TASK GOAL: Pictures are to be left out; every line from the one with "Switch to the Kanaler panel tab" through the end of the data must be transcribed exactly.

STORED DATA below:

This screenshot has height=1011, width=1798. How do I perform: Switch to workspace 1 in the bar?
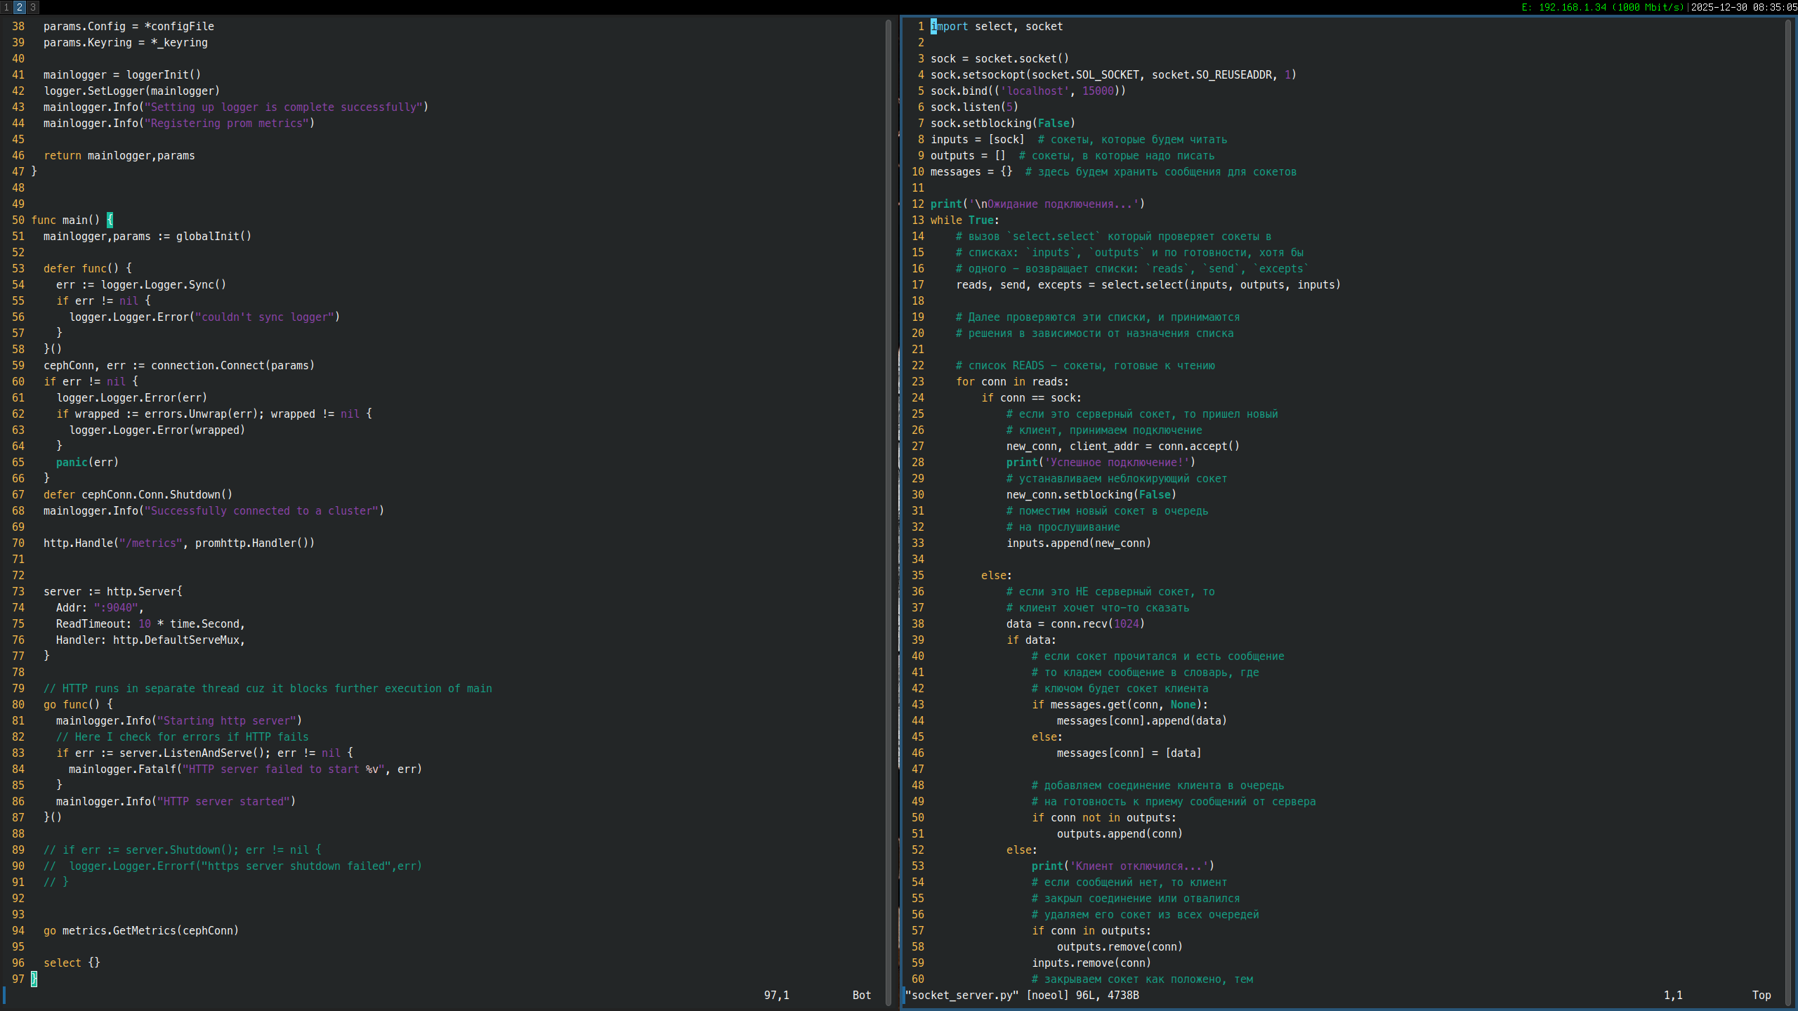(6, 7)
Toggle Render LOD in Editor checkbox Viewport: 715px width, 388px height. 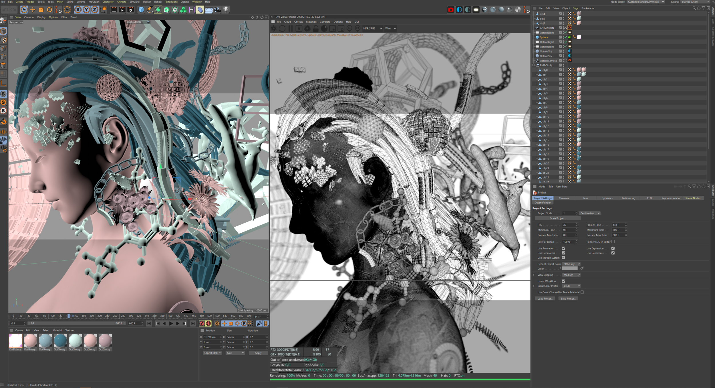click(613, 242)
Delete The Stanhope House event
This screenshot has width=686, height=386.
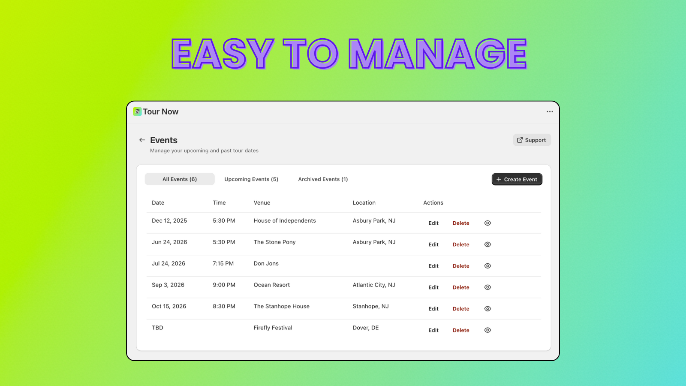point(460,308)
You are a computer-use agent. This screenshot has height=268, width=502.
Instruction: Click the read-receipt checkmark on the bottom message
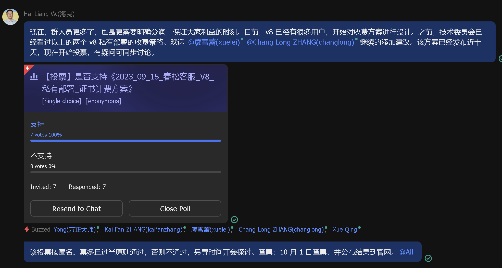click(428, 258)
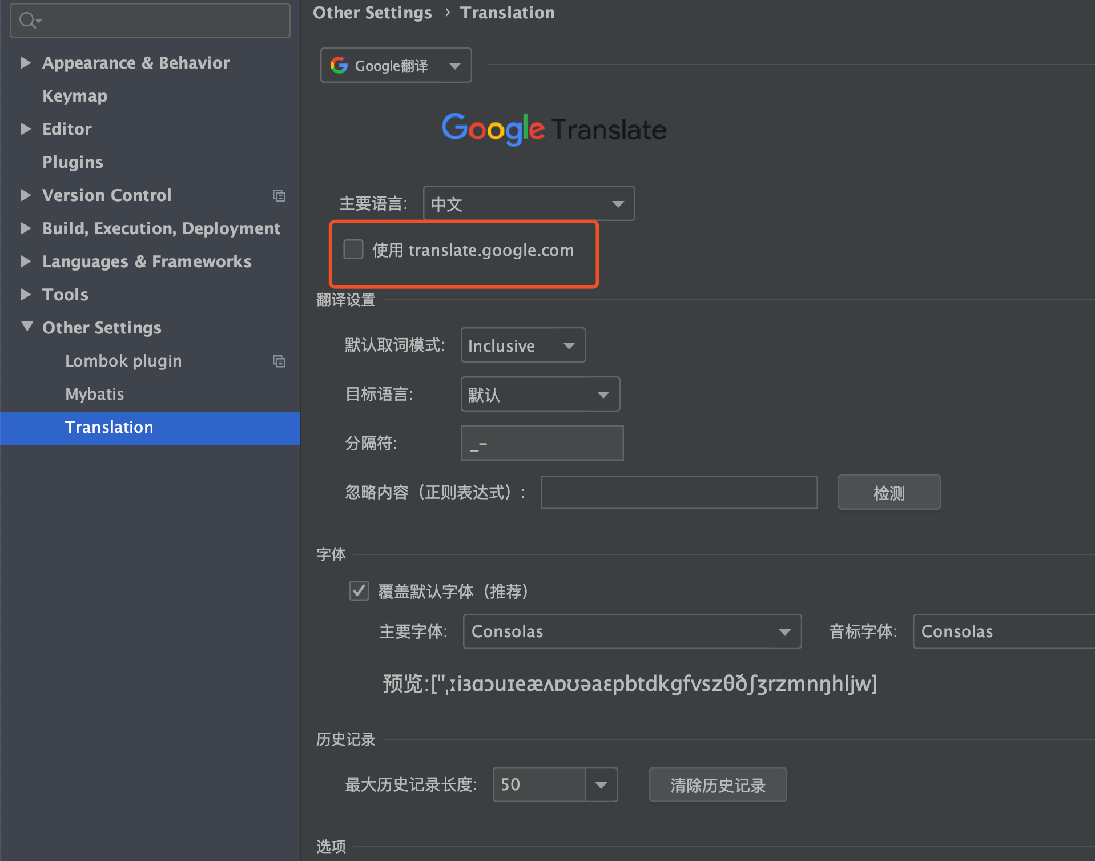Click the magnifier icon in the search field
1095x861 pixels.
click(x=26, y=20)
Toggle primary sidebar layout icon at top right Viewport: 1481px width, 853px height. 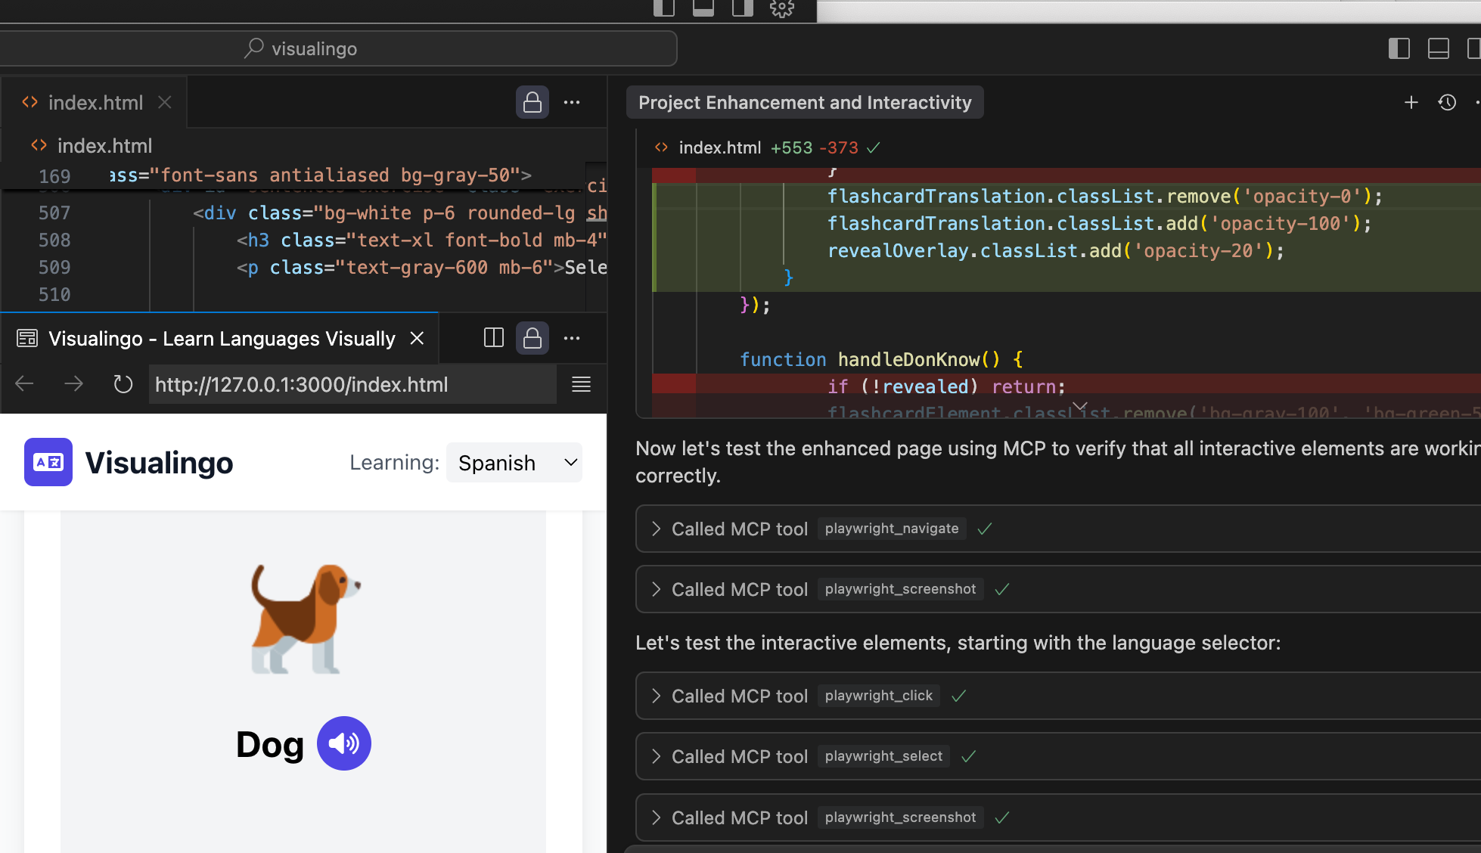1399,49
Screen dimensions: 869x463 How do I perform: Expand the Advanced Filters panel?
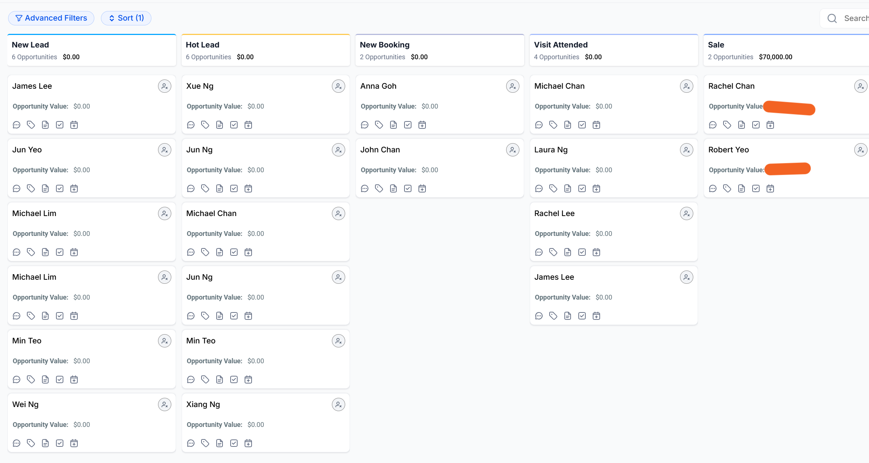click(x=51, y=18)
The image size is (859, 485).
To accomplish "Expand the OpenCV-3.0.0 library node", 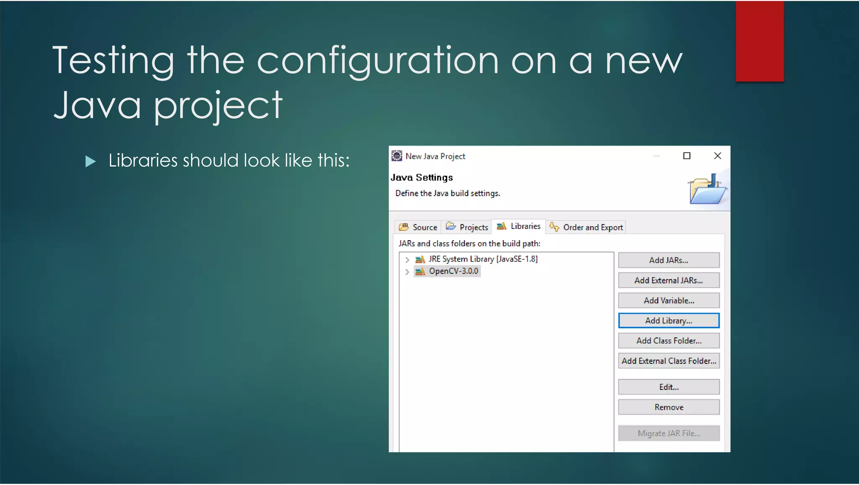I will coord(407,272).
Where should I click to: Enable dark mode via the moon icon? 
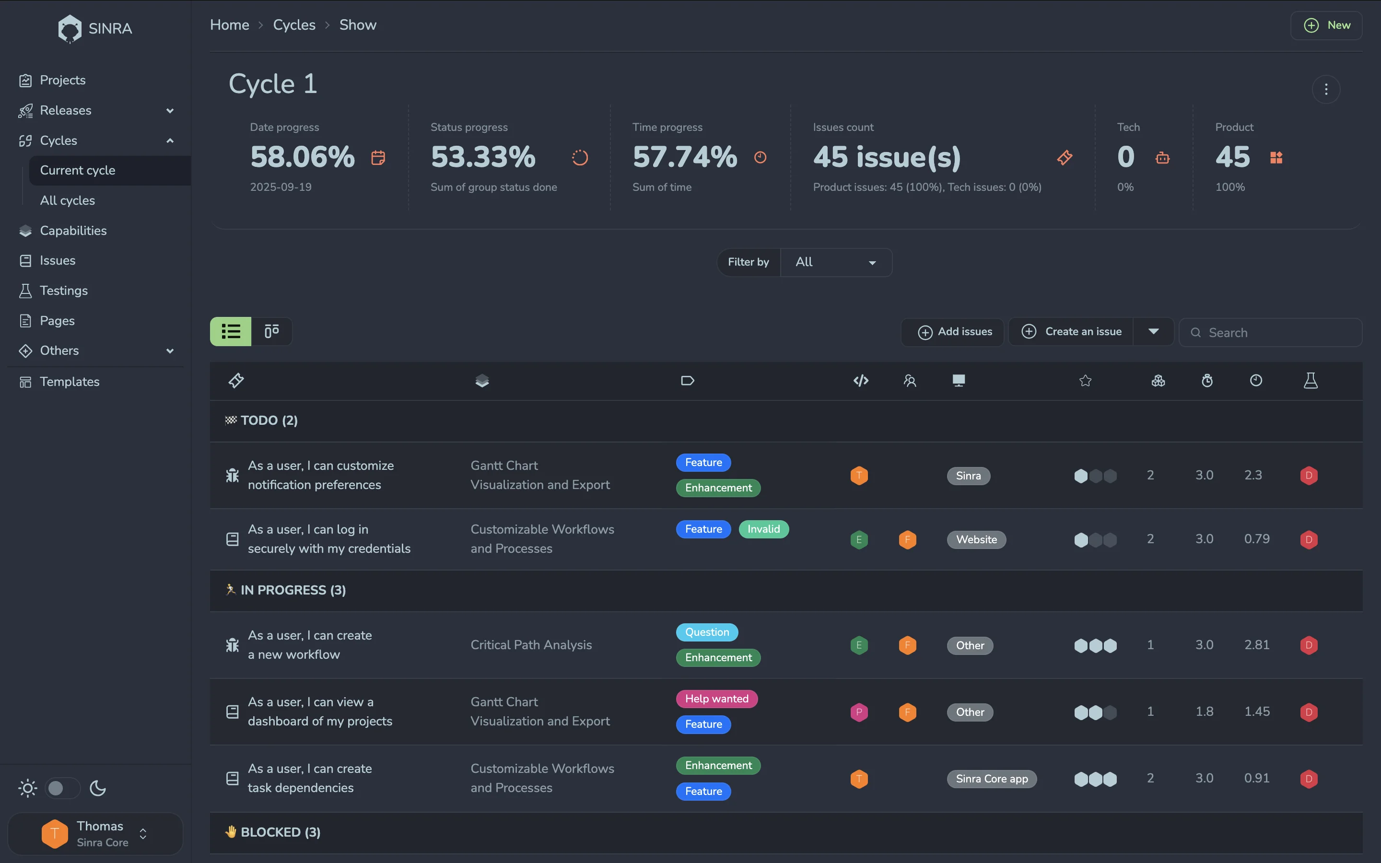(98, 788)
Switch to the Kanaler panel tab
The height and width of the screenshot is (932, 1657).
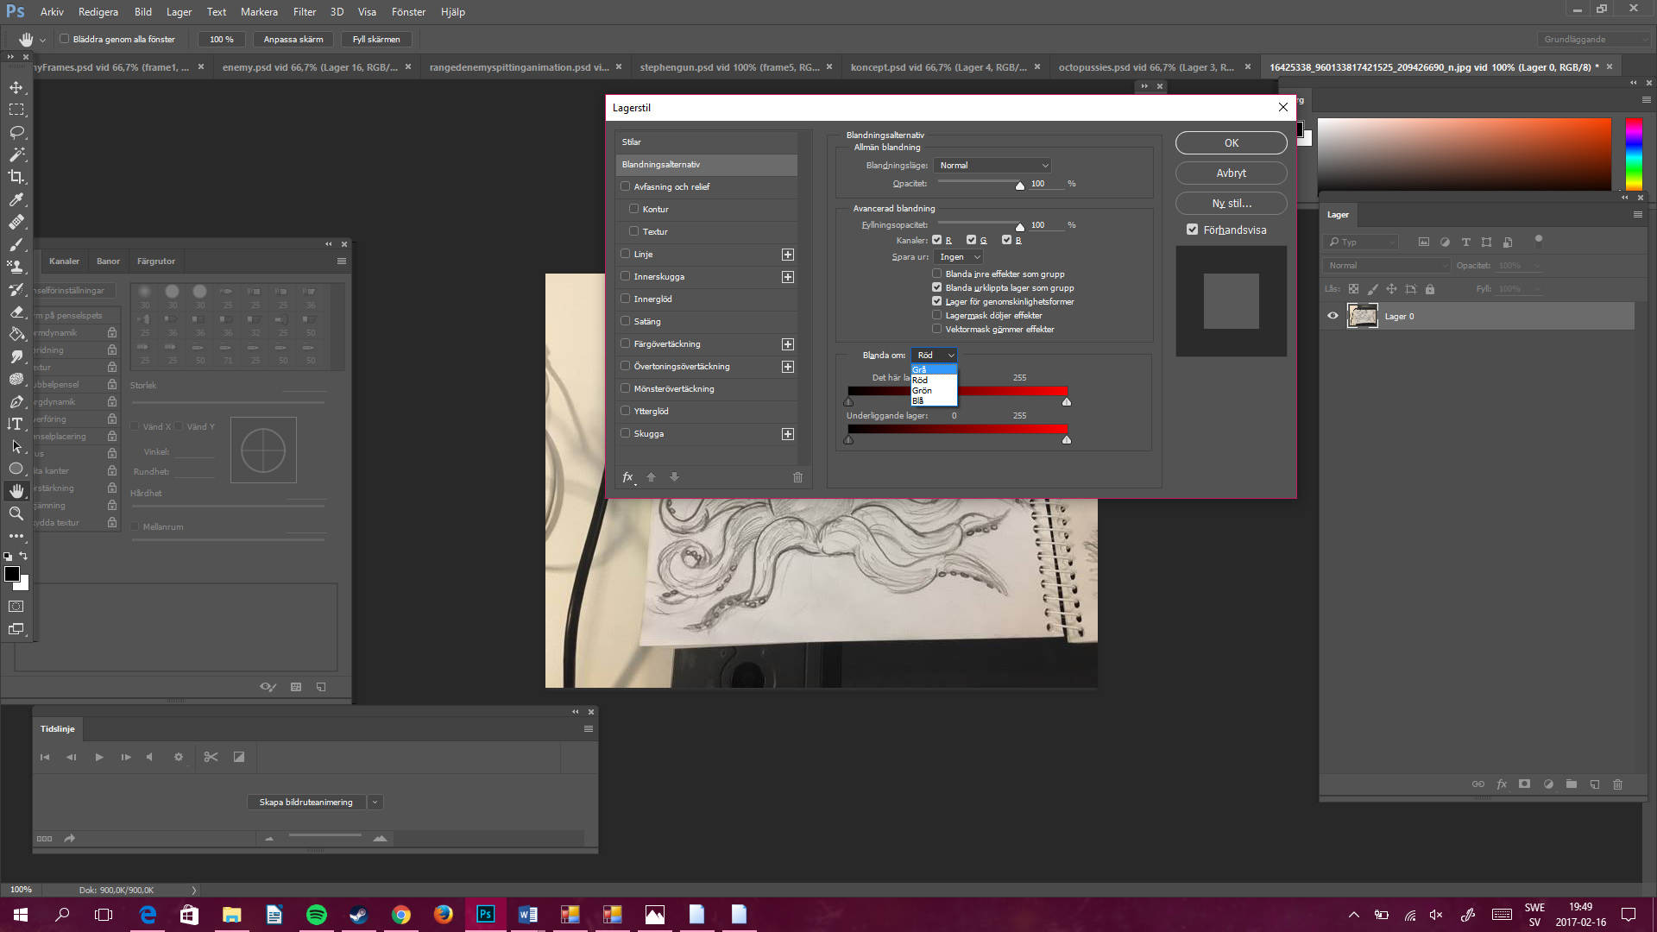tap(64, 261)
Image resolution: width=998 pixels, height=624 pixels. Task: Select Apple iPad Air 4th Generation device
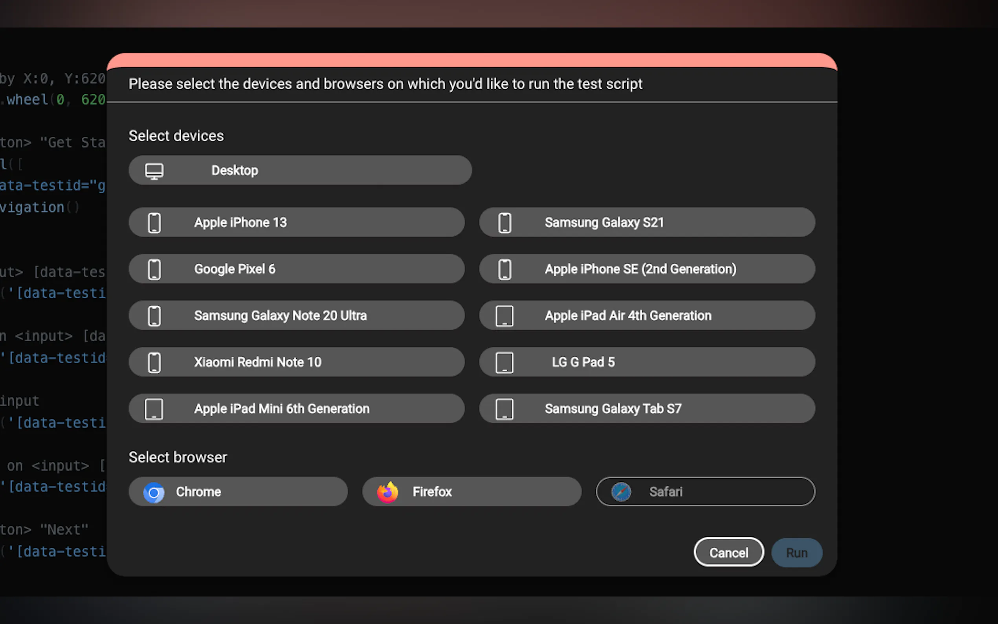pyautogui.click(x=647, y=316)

End of STORED DATA.

ANSWER TO THE EXERCISE:
Switch to the Kanaler panel tab
The height and width of the screenshot is (932, 1657).
tap(64, 261)
Image resolution: width=998 pixels, height=624 pixels. Task: Select Apple iPad Air 4th Generation device
pyautogui.click(x=647, y=316)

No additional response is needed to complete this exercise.